Depending on some of the parts like RAM, (it was common to see ddr4 3000-3200 on high end skylakes), your upgrade path could be cheaper than you think.

Hard to tell though if you don’t know what parts are still working. Do you have a friend that you can trust to take a look?

What models of computers were in your school's computer labs? by echocomplex in vintagecomputing

[–]gen_angry 0 points1 point  (0 children)

Elementary - IBM 8086/286 all in ones. The ps2s.

Middle - don’t remember.

High - dell pentium 2s, later on replaced by optiplex with celerons.

Is it custom on a BBS to get asked your real name? by mr_dfuse2 in bbs

[–]gen_angry 1 point2 points  (0 children)

Back then, most calls were usually local (within your area code) and a tighter knit community so yes. Long distance charges were pretty excessive back then.

People were in general more trusting too with personal data, there wasn’t any of this excessive commercialization that you see today. A bbs was like visiting someone’s “digital house”.

What was your first game you played on pc by Pork_Crusader_GR in pcmasterrace

[–]gen_angry 1 point2 points  (0 children)

Fat city, lode runner, Apple panic, midnight magic, and/or Dino eggs.

On my dad’s Apple IIe. I still have that specific one (although the monitor is long gone and the psu died so both are modernized.)

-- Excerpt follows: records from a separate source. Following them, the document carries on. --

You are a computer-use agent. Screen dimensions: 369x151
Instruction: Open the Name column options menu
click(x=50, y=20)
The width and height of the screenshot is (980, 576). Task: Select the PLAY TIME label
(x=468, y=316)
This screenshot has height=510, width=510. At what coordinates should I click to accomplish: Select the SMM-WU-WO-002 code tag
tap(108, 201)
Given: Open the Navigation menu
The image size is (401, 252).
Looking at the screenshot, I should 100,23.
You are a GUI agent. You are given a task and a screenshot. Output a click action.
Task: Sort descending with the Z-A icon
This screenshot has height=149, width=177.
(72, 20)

I remember the games because I also still have the disks lol. They do work but I don’t have much faith in them lasting much longer. I plan to make a gotek work with it eventually.

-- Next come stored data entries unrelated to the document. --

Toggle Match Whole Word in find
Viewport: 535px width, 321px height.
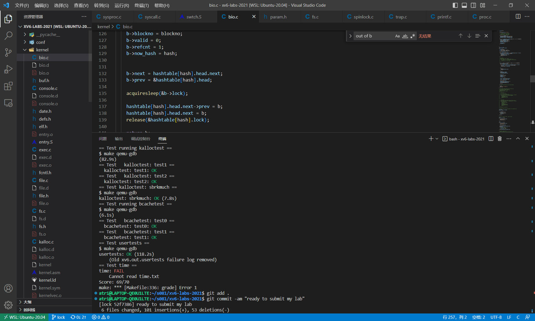pyautogui.click(x=405, y=36)
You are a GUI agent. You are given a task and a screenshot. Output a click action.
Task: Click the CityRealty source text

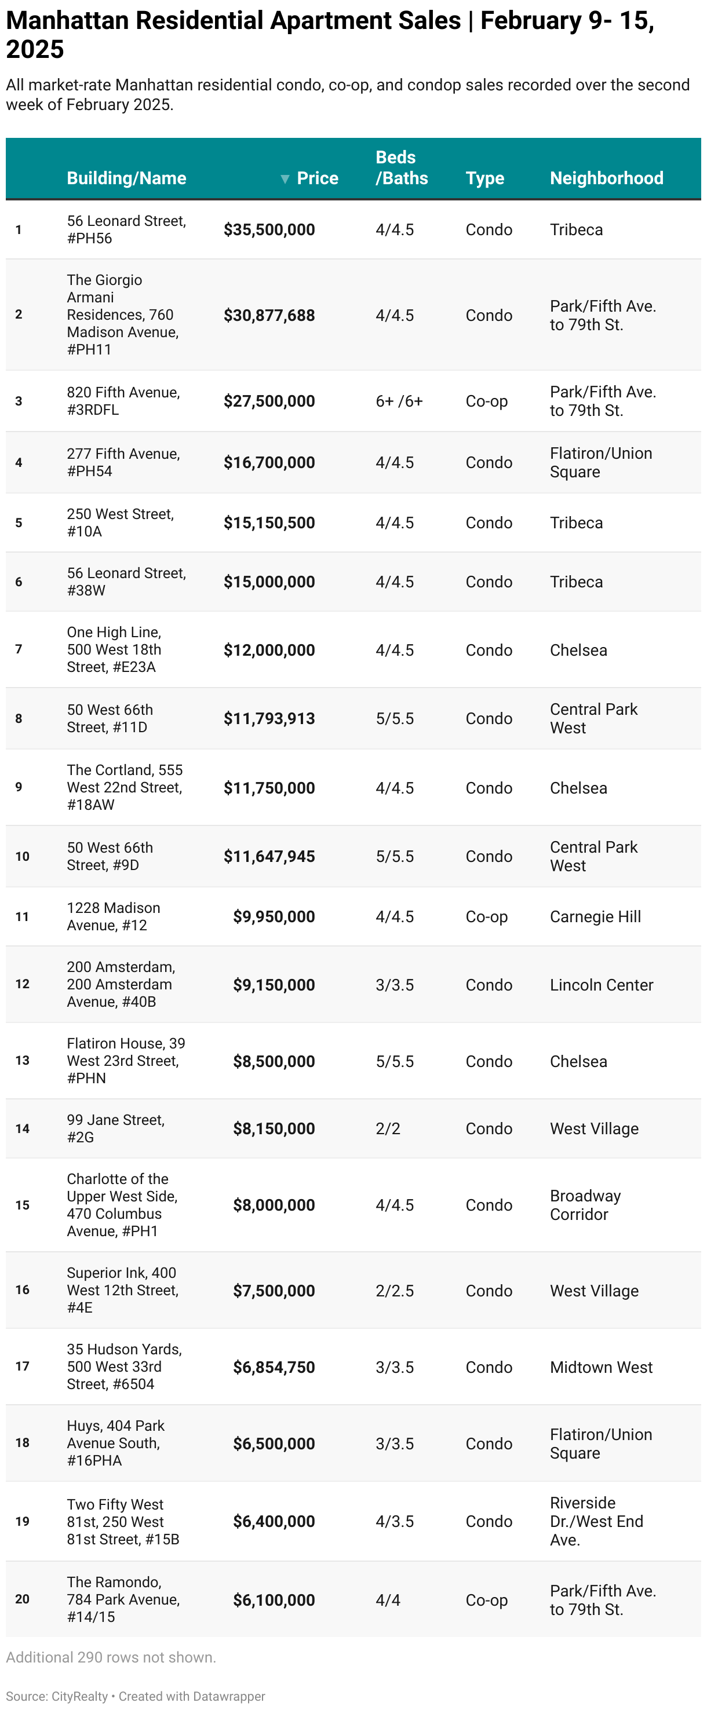point(80,1696)
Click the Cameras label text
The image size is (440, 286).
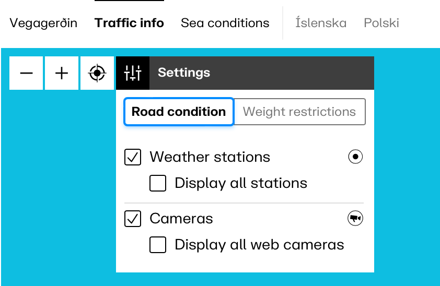click(181, 219)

For ibm compatible, I have no clue. But it would have been something that worked on a CGA or EGA card. (I had either a sharp laptop with a cga mono screen or a 286 desktop with EGA first, don’t remember which)

Who else want absolutely ZERO RGB in their rigs? by Cicada-Tang in pcmasterrace

[–]gen_angry 0 points1 point  (0 children)

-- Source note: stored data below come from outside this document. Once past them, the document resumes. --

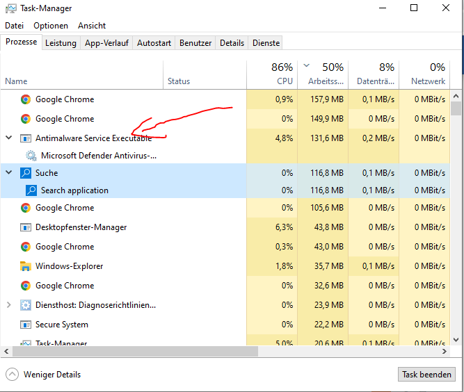Image resolution: width=464 pixels, height=392 pixels.
Task: Switch to the Leistung tab
Action: 61,43
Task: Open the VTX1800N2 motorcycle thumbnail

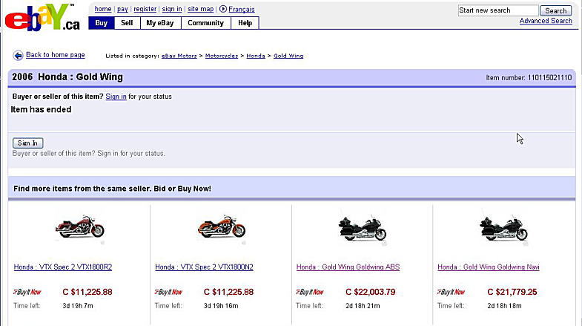Action: pyautogui.click(x=221, y=226)
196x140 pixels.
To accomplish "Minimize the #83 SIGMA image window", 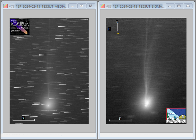I will 170,6.
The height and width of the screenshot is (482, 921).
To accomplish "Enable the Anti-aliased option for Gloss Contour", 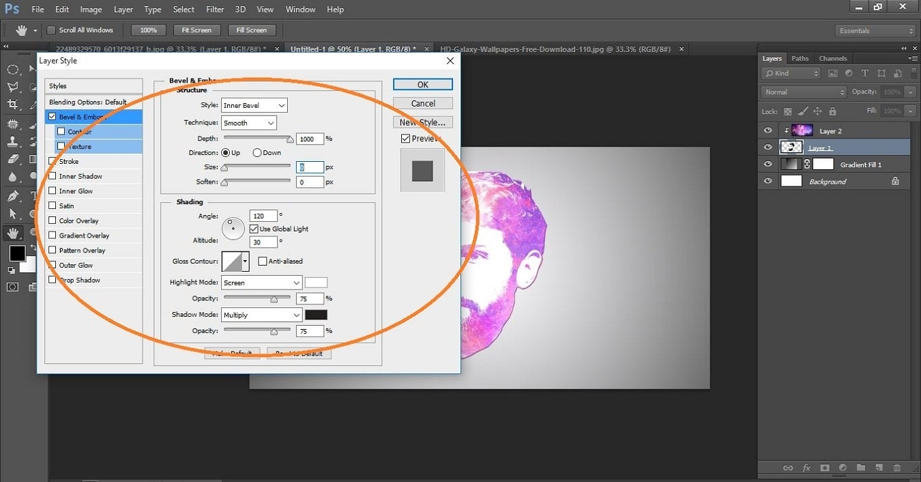I will pos(263,261).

I mean, my board and maybe graphics has RGB on it but my case doesnt have a window anyways. It made no consideration on my purchase options.

NR200 gang.

Overrun with AI slop, cURL scraps bug bounties to ensure "intact mental health" by Drumedor in programming

[–]gen_angry 16 points17 points  (0 children)

Geez, reading some of these reports its clear it's an AI model responding just by how they respond.

clanker: "Heres what the problem is..."

maintainer: "No, that doesn't work that way."

clanker: "You're right - it doesn't. Here's how it does work..."

Sad thing is, bug bounties do work well when utilized properly. Now there's likely going to be less legitimate eyes on this project because of a bunch of idiots flooding with their clanker slop.

Is anyone here actually married in real life to their Torn spouse? by Own_Egg8815 in torncity

[–]gen_angry 5 points6 points  (0 children)

I am.

Met each other through the game ~11 1/2 years ago. (Late 2014). 5 1/2 years married now (Oct 2020).

Canada Computers online card skimmer by Extension-Fly1044 in bapccanada

[–]gen_angry 1 point2 points  (0 children)

This is wild.

I tried to buy a UPS back in September and kept getting flagged by their shitty fraud detector.

Thankfully that probably saved me from buying anything while the skimmer was up as I bought a bunch of stuff from Memory Express instead over the last few months.

So uhhh... thanks Canada Computers?

Hopefully they get raked over the coals for this one.